PLN ULP Sawahlunto menyatakan bahwa tidak ada gangguan signifikan pada jaringan listrik meskipun cuaca buruk melanda beberapa daerah. “Alhamdulillah, jaringan listrik di Sawahlunto aman dan andal. Tidak ada gangguan berarti meskipun cuaca ekstrem terjadi di sejumlah daerah lain,” ujarnya.
Sebagai bagian dari upaya peningkatan kualitas layanan, PLN ULP Sawahlunto bekerja sama dengan pihak ketiga untuk melakukan penarikan jaringan baru sepanjang 8 kilometer dan rehabilitasi jaringan sepanjang 3 kilometer.
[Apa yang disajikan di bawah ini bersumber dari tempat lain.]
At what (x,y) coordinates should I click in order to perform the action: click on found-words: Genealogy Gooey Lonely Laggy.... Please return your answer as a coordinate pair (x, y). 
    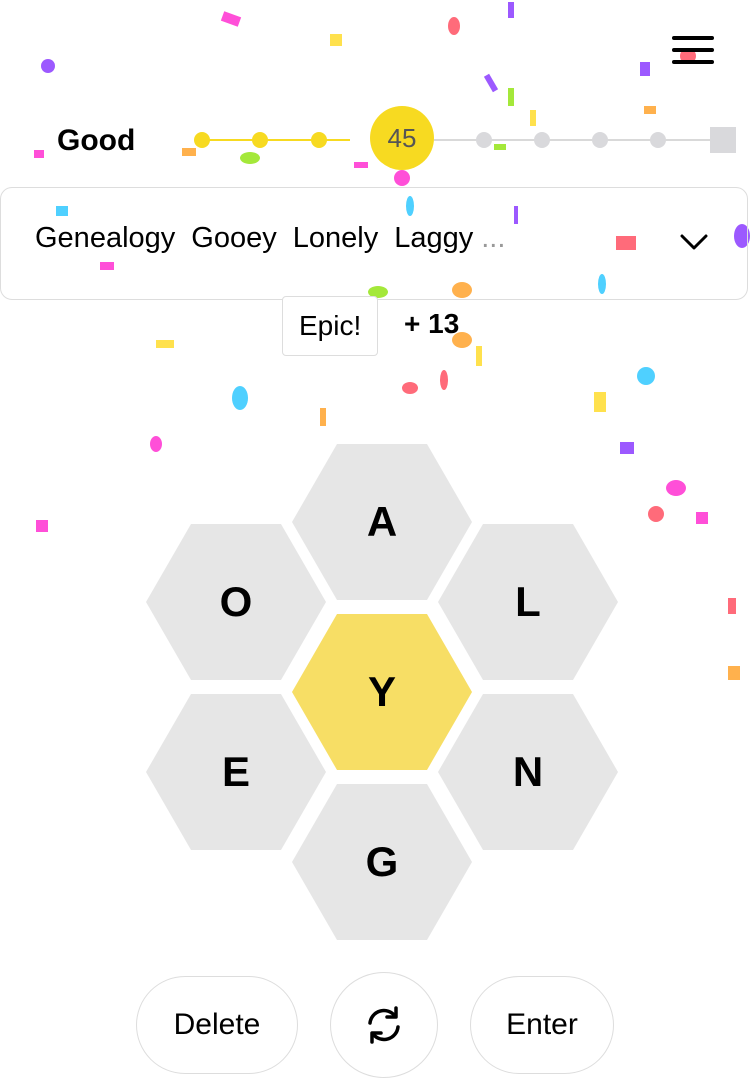
    Looking at the image, I should click on (278, 238). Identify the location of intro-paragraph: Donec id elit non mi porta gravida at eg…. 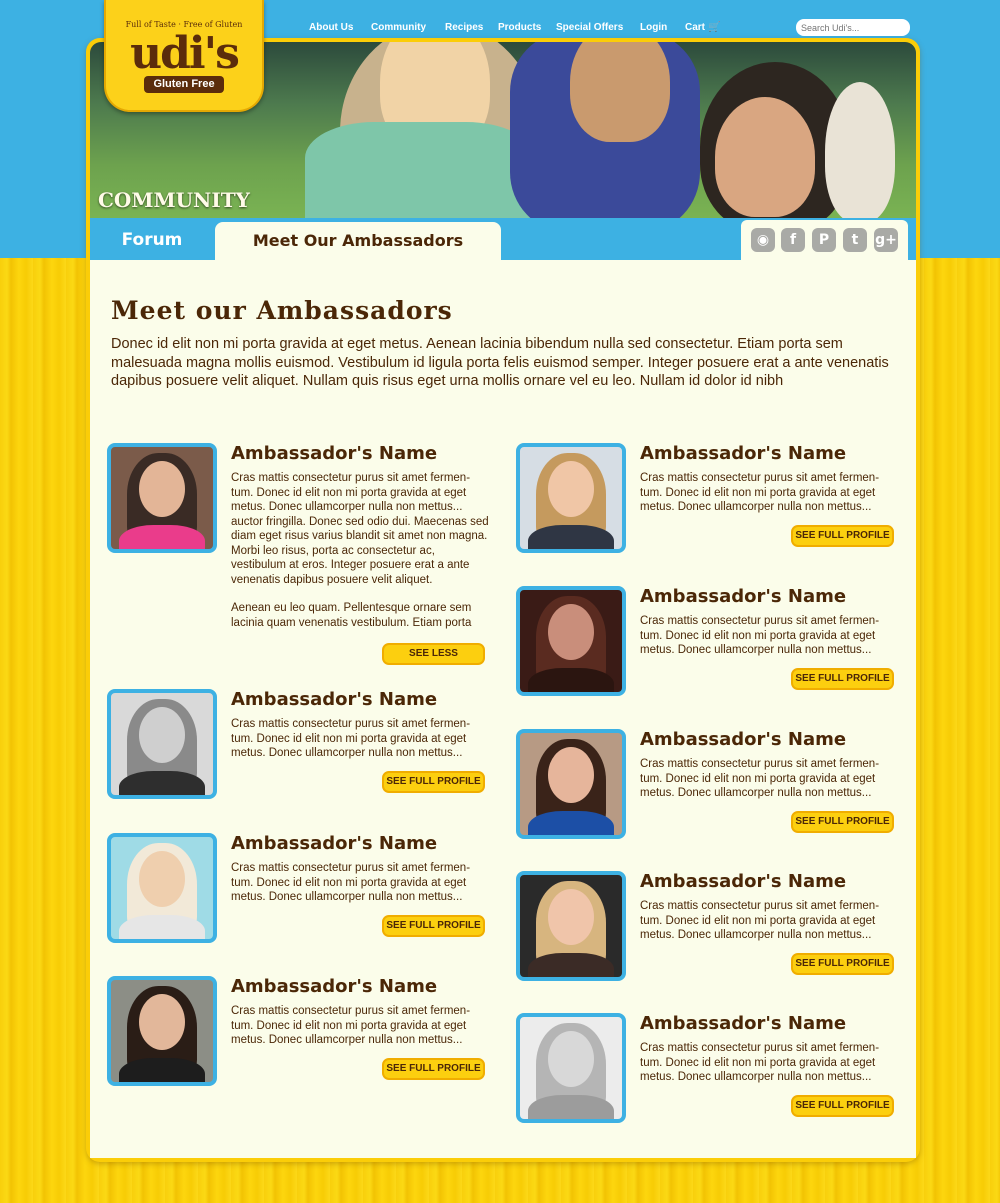
(500, 362).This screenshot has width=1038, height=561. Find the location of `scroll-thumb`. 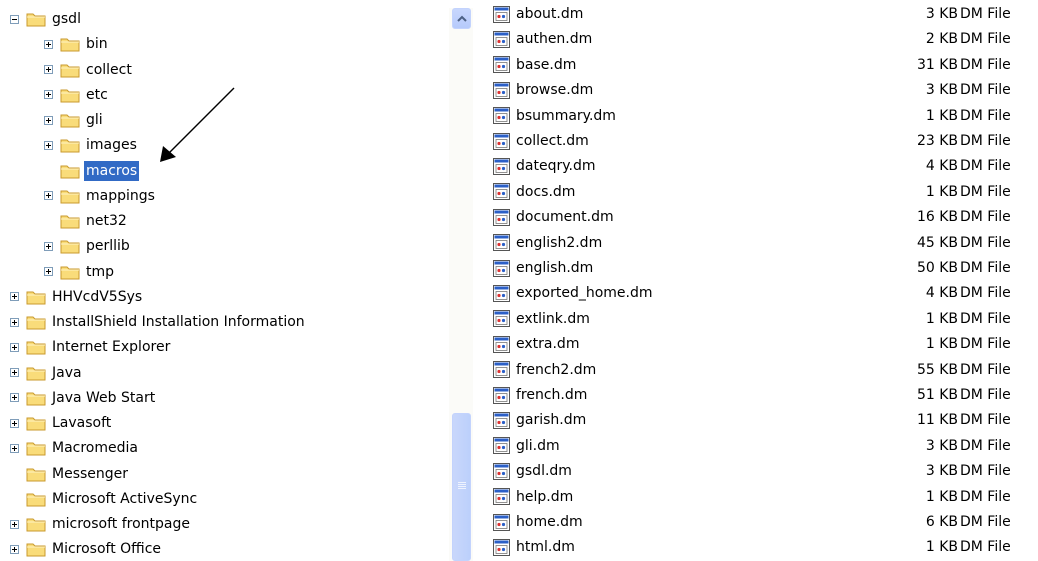

scroll-thumb is located at coordinates (462, 487).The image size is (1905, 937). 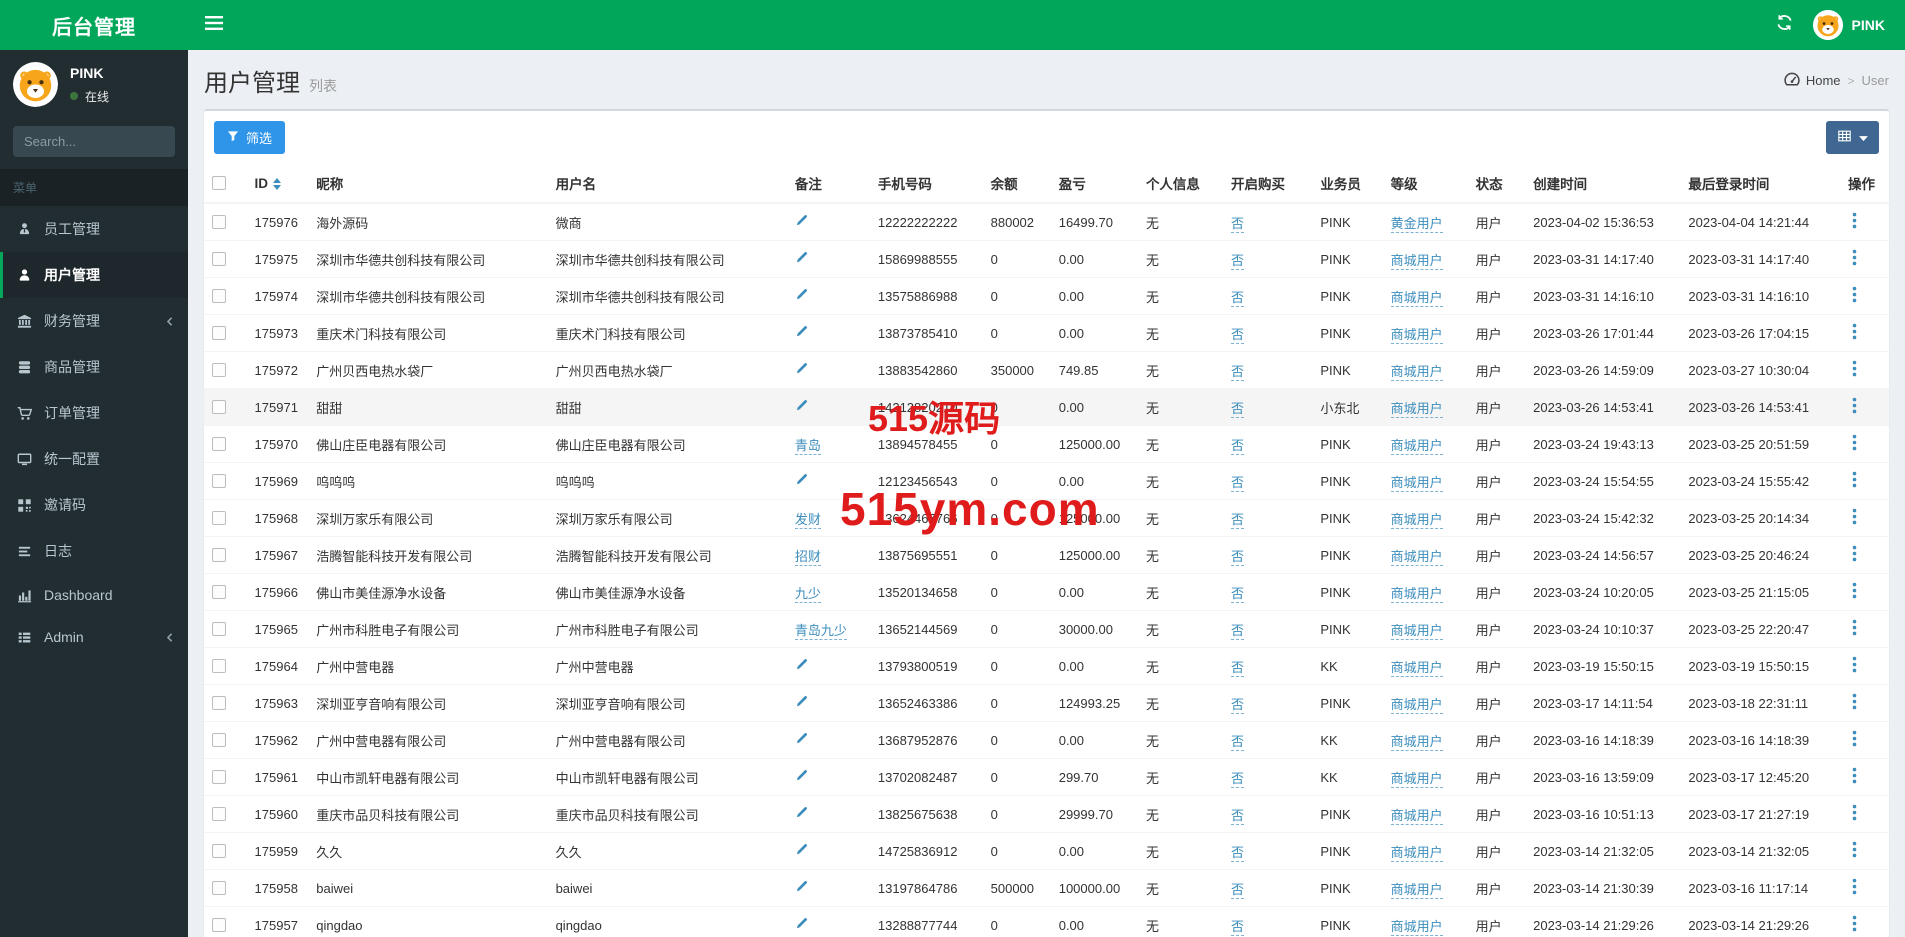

Pekerjaan ini mencakup pemasangan tiang listrik baru dengan ketinggian yang disesuaikan. “Dalam pekerjaan ini kami menggunakan kabel isolasi A3S yang lebih handal dan memiliki daya tahan lebih lama,” jelasnya.
Selain fokus pada infrastruktur, PLN ULP Sawahlunto juga memberikan bantuan pemasangan listrik kepada masyarakat kurang mampu. Sepanjang tahun 2023, sebanyak 148 warga telah menerima manfaat dari program ini.
PLN ULP Sawahlunto juga mengapresiasi kesadaran masyarakat dalam membayar tagihan listrik tepat waktu. Menurutnya, “Ini berkat kesadaran masyarakat yang semakin tinggi untuk membayar rekening listrik tepat waktu.” Ia juga menambahkan bahwa tidak ada tunggakan pembayaran listrik dari pelanggan rumah tangga, instansi pemerintah, maupun pihak swasta. Kasus pencurian atau penyambungan listrik ilegal juga nihil.
Saat ini, PLN ULP Sawahlunto melayani 16.300 pelanggan, dengan komposisi 40 persen menggunakan sistem token prabayar dan 60 persen masih menggunakan meteran pascabayar. Pembersihan jalur jaringan dari potensi gangguan pepohonan juga dilakukan secara rutin setiap tiga bulan sekali.
Terkait penerangan jalan umum (PJU), PLN ULP Sawahlunto menjelaskan bahwa hal tersebut berada di bawah kewenangan Dinas Perhubungan. “Jika ada kendala PJU, silakan dilaporkan langsung ke dinas terkait,” katanya.
PLN ULP Sawahlunto juga merupakan pelanggan tetap Perusahaan Daerah Air Minum (PDAM) Sawahlunto, dengan tagihan listrik bulanan mencapai sekitar Rp200 juta untuk operasional pompa air. Pembayaran tagihan tersebut selalu dipenuhi dengan baik.
PLN ULP Sawahlunto berkomitmen untuk terus meningkatkan pelayanan kelistrikan bagi masyarakat Kota Sawahlunto. “Komitmen kami adalah terus meningkatkan pelayanan kelistrikan bagi masyarakat Kota Sawahlunto,” pungkasnya pada tanggal yang tidak disebutkan.